I do have GDA and a little bit of GSA in my low tech however.


----------



## Happi (16 Feb 2022)

@Natthanon 
Both Algae and plant require the same nutrients for growth weather you have it or not in your aquarium.


----------



## Nont (16 Feb 2022)

Never thought this thread would have this much replies, Thanks all for answering my confusion and share different thoughts. Especially the alleopathy part, I never read about them before.


Cheers


----------



## MichaelJ (16 Feb 2022)

erwin123 said:


> Most the plants in my low tech tank come from my high tech tank in the form of excess cuttings, and I'l sure that plenty of BBA spores come over. But they never grow in my low tech for some reason.


Stable CO2 and/or low(er) light intensity in your low-tech might be the main reasons you don't see BBA. 

Cheers,
Michael


----------



## jaypeecee (16 Feb 2022)

swyftfeet said:


> I’d love to know the science behind it.


Hi @swyftfeet

There is a lot of free information about BBA on the Internet. Some of it is in the form of scientific papers, some is in the form of articles and there are books about Red Algae/Rhodophyta. It is fascinating stuff.


erwin123 said:


> But they never grow in my low tech for some reason.



There are some important clues in your tank.

May I ask - what is your tank water pH and KH?

Are you able to test for iron in the tank water?
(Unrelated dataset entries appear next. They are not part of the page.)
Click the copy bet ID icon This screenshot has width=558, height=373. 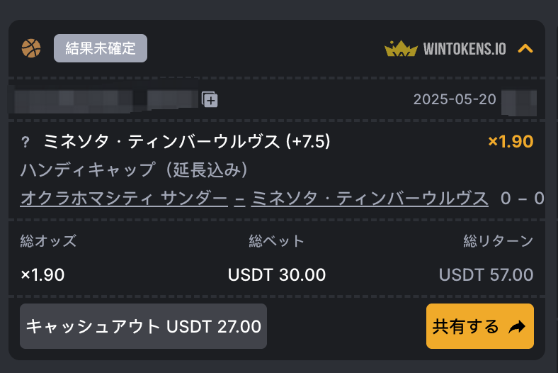pyautogui.click(x=210, y=99)
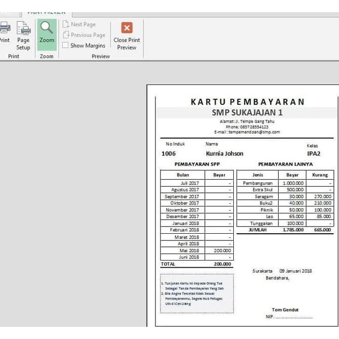Click the Mei 2018 payment of 200.000
Viewport: 339px width, 339px height.
pyautogui.click(x=222, y=250)
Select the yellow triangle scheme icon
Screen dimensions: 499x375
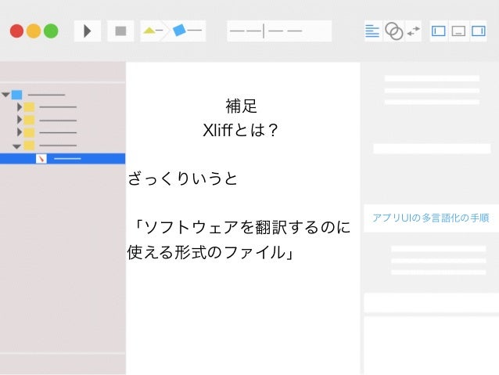149,31
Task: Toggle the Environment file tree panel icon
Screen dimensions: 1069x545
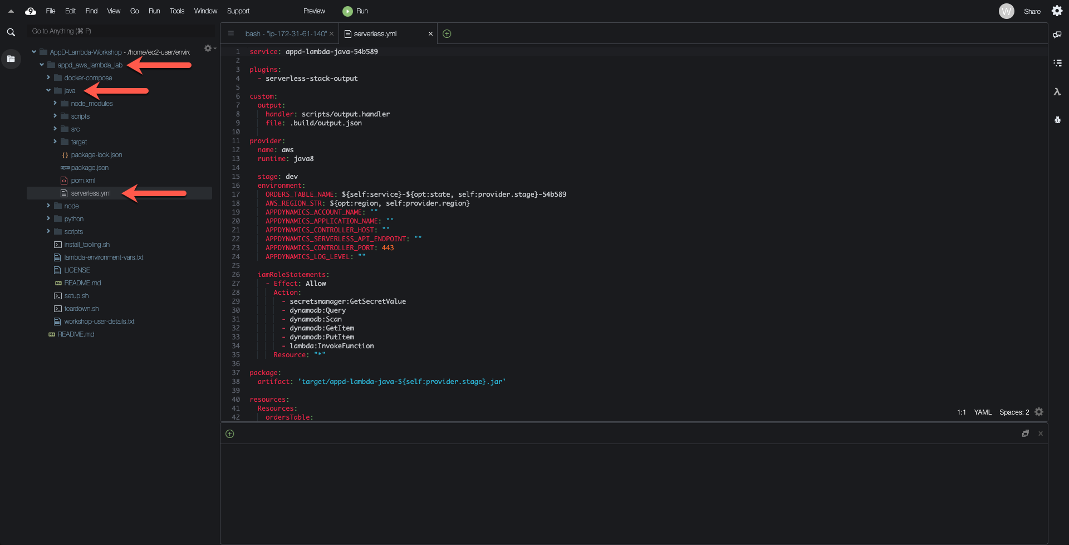Action: coord(11,59)
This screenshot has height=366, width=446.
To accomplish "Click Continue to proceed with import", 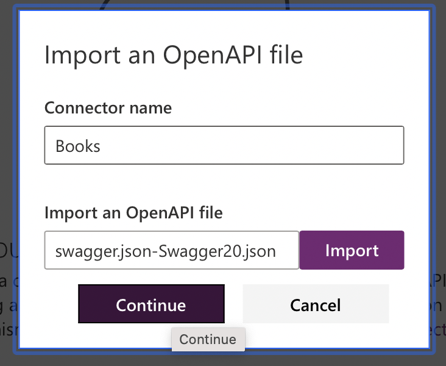I will coord(151,304).
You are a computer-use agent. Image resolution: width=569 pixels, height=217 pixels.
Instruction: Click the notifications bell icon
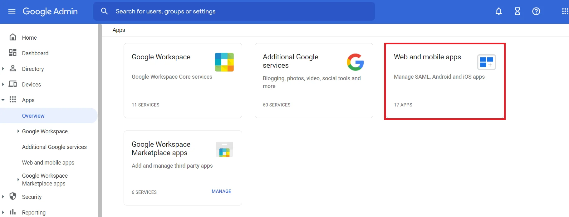tap(498, 12)
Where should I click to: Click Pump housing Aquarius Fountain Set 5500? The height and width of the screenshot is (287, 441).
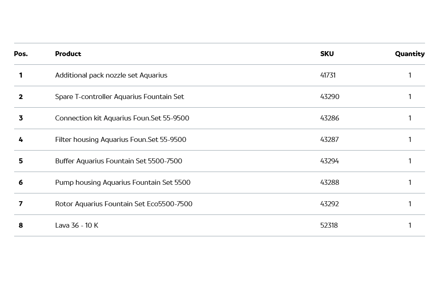coord(122,183)
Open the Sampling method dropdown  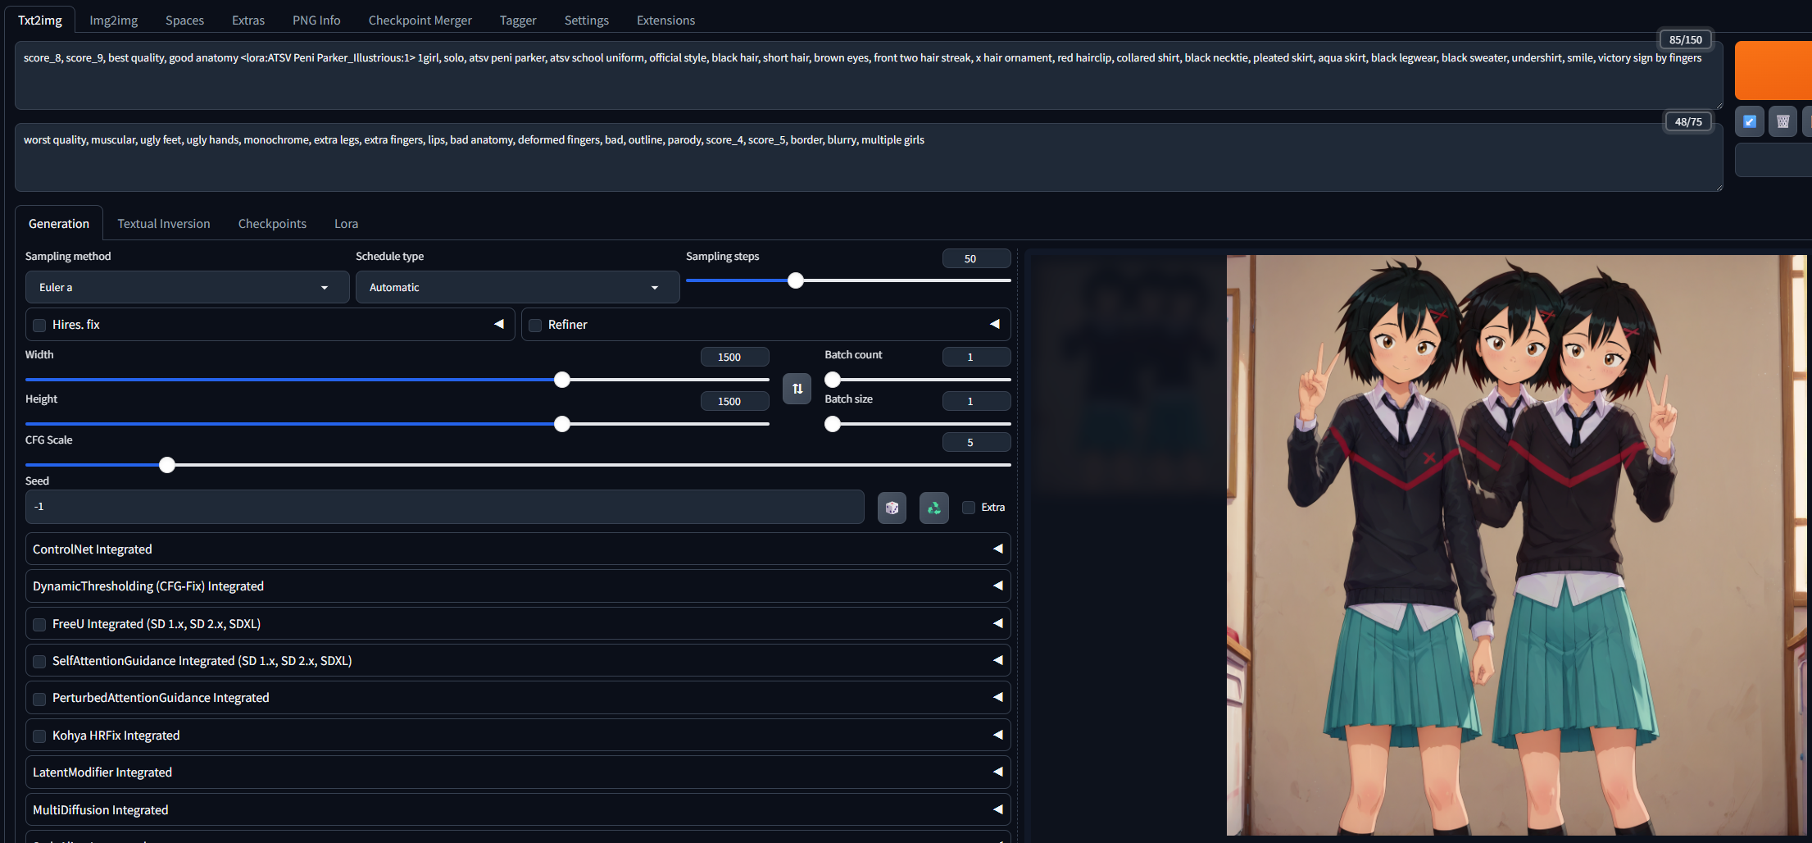click(187, 287)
What lighting are you using and how is it set up - photoperiod and intensity?

JPC


----------



## jaypeecee (16 Feb 2022)

brhau said:


> Do unhealthy plants favor growth of algae away from the plant?


Hi @brhau 

Healthy plants release organic compounds into the water column. And, it appears that unhealthy plants release even more organic compounds into the water column. So, one could infer that a build-up of dissolved organic compounds may be one of the factors that cause algae. Somehow, we need to methodically investigate and eliminate the many variables that may contribute to algae growth. Personally, I've wondered many times where the statement "excess nutrient doesn't cause algae growth" originated. If anyone knows, perhaps they could let us all know. If there's any truth in this statement, where is the scientific evidence? Does anyone know? As this would be of interest not just to we aquarists but limnologists, ecologists and aquaculturists, then it shouldn't be too difficult to answer.

JPC


----------



## brhau (16 Feb 2022)

jaypeecee said:


> Personally, I've wondered many times where the statement "excess nutrient doesn't cause algae growth" originated. If anyone knows, perhaps they could let us all know. If there's any truth in this statement, where is the scientific evidence?


Hi @jaypeecee,

I guess it depends on what your definition of "cause" is.  The only evidence I've seen offered so far in this forum (and I haven't come close to reading it all) is the observation that many aquarists dose their tanks with EI and don't have algae. What this shows is that excess nutrients aren't _sufficient_ for algae. It does not address whether or not excess nutrients are _permissive_ for algae, but require an additional set of inputs.

-B


----------



## MichaelJ (17 Feb 2022)

jaypeecee said:


> Hi @brhau
> 
> Personally, I've wondered many times where the statement "excess nutrient doesn't cause algae growth" originated. If anyone knows, perhaps they could let us all know. If there's any truth in this statement, where is the scientific evidence? Does anyone know? As this would be of interest not just to we aquarists but limnologists, ecologists and aquaculturists, then it shouldn't be too difficult to answer.
> 
> JPC


Hi @jaypeecee  I hear you... but since we lack that rigorous theoretical and throughly tested and extensively peer reviewed scientific evidence that you ask for (I don't think that will happen anytime soon specific to our hobby), we have to rely on the the empirical justification made by many in the community.  From experience, I believe that the nutrients we provide to our tanks,  almost exclusively as in-organic compounds, won't cause an algae problems.  The "nutrients" provided by organic waste  (fish, food and plant waste)  _might_ _cause_ or exacerbate an algae problem.  If you have a lot of organic waste buildup, due to lacking maintenance, I can see (I'm not entirely sure though) how you _might_ compound an established algae problem with the dosing,  otherwise not.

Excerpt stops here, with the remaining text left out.